When I use the word musick, I’m referring to music as a verb. In this way, it includes all social and sonic relationships we experience when we “do” music. The term musick is an old one, with origins in the Baroque era. In Newfoundland and Labrador, music is a huge part of our traditional culture and folks have been musicking here for centuries (Come Home Year will undoubtedly be a musicking one!). Nowadays, health professionals use the term to describe specific, musical tasks that are serving as interventions that help people reach wellness goals. To musick in counselling is to “health musick”. This means that, as your counsellor, we set goals together to work towards improving your well-being. One of the ways to reach those goals is to integrate music. When we use music this way, it is with intent, evidence-based practices from the field of Music Therapy.
What does health musicking in a counselling session look like? First, your needs and goals are always the top priority. Once those have been established within our therapeutic relationship, I will look at specific, evidence-based strategies, including those within the four areas of Music Therapy interventions that can help move you forward: Listening, Recreation, Improvisation, and Songwriting/Composing. And all it requires from you is an openness to this approach. No musical experience is necessary on your part. I have the skills we need to health musick together.
Some may wonder how using music this way is any different from some things you may already be doing. For example, lots of people use music to motivate them, to influence their mood, or to express themselves. The fact that you may already be doing some of these things is great! Humans have benefitted from the therapeutic effects of music long before Music Therapy or Music-Integrative Counselling was formalized. We’ve been listening and creating throughout the ages. The difference from what you do on your own and what we would do in session is clear when you think about it this way: How is talking with a friend different from having a therapy session with a trained mental health professional? How is googling health ailments on the internet and trying to fix yourself different from actually seeing a physician? How is a back rub from your partner different from seeing a trained Massage Therapist? The difference is the following: Years of education, training, and experience; accountability and liability within our professional organizations; and evidence-based treatment/interventions chosen with your specific needs in mind.

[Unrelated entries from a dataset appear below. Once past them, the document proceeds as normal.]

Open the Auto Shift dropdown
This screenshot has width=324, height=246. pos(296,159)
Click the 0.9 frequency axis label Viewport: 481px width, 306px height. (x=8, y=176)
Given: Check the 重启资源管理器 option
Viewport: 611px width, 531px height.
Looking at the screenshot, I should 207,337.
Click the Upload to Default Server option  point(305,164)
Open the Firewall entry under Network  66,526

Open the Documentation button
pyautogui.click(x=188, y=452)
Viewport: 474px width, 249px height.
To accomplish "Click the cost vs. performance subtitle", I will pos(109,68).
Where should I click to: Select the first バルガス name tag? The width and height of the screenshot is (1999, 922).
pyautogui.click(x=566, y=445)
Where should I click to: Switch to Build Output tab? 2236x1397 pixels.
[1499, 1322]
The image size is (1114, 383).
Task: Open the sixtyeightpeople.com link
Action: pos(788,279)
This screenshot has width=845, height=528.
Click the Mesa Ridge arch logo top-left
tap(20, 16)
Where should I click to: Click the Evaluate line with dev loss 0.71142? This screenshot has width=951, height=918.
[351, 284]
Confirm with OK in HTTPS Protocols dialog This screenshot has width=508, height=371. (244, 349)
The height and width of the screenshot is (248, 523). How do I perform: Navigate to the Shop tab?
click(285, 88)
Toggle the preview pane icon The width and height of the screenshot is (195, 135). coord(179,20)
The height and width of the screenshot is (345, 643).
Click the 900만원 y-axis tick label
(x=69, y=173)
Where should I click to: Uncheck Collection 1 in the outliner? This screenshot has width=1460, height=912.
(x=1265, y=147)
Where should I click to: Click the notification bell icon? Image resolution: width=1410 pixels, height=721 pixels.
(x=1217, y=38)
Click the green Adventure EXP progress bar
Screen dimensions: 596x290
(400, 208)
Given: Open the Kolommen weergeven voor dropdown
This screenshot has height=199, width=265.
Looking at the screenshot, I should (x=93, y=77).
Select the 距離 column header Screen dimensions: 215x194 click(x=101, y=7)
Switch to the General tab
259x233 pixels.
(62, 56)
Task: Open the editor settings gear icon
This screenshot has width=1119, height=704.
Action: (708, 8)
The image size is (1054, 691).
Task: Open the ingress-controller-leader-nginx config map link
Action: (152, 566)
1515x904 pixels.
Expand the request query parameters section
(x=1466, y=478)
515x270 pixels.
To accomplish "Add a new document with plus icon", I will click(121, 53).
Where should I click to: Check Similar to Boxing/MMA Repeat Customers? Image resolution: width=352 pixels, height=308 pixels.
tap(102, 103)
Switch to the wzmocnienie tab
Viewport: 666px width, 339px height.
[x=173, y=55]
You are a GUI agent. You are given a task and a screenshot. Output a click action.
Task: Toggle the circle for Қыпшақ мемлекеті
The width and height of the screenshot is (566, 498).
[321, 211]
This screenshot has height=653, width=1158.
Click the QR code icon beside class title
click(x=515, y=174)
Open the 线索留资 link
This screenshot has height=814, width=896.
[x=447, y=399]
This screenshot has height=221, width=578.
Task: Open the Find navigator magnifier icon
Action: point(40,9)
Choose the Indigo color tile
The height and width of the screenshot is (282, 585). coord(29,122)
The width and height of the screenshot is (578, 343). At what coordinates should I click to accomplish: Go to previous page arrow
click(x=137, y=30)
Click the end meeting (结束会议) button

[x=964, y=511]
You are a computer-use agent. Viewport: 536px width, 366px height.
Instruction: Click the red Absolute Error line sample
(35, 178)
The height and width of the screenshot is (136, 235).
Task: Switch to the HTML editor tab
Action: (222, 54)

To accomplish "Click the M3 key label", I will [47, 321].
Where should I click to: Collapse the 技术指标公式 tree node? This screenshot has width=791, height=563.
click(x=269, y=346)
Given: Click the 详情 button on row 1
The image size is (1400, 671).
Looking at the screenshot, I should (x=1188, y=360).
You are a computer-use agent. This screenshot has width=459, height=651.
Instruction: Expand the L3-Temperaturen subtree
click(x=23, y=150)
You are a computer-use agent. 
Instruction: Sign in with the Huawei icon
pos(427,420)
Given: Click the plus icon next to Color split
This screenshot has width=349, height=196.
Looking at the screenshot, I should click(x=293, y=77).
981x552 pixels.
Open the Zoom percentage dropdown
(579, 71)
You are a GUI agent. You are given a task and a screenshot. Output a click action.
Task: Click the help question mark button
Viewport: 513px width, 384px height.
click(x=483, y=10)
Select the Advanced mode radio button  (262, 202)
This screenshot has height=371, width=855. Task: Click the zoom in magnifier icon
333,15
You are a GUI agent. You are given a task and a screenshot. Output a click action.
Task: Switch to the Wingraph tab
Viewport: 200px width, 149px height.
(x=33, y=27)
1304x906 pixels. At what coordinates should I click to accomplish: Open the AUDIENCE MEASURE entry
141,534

Like many counsellors based in Newfoundland and Labrador, I can provide services online to individuals all over the province. However, my practice is specifically focused on helping people move through change and loss; and one of the ways I am passionate about doing that is through music. I’ve always believed strongly in the therapeutic effects of music and have benefitted from it both as a musician and a person in general. I’m privileged to be able to offer this service to others.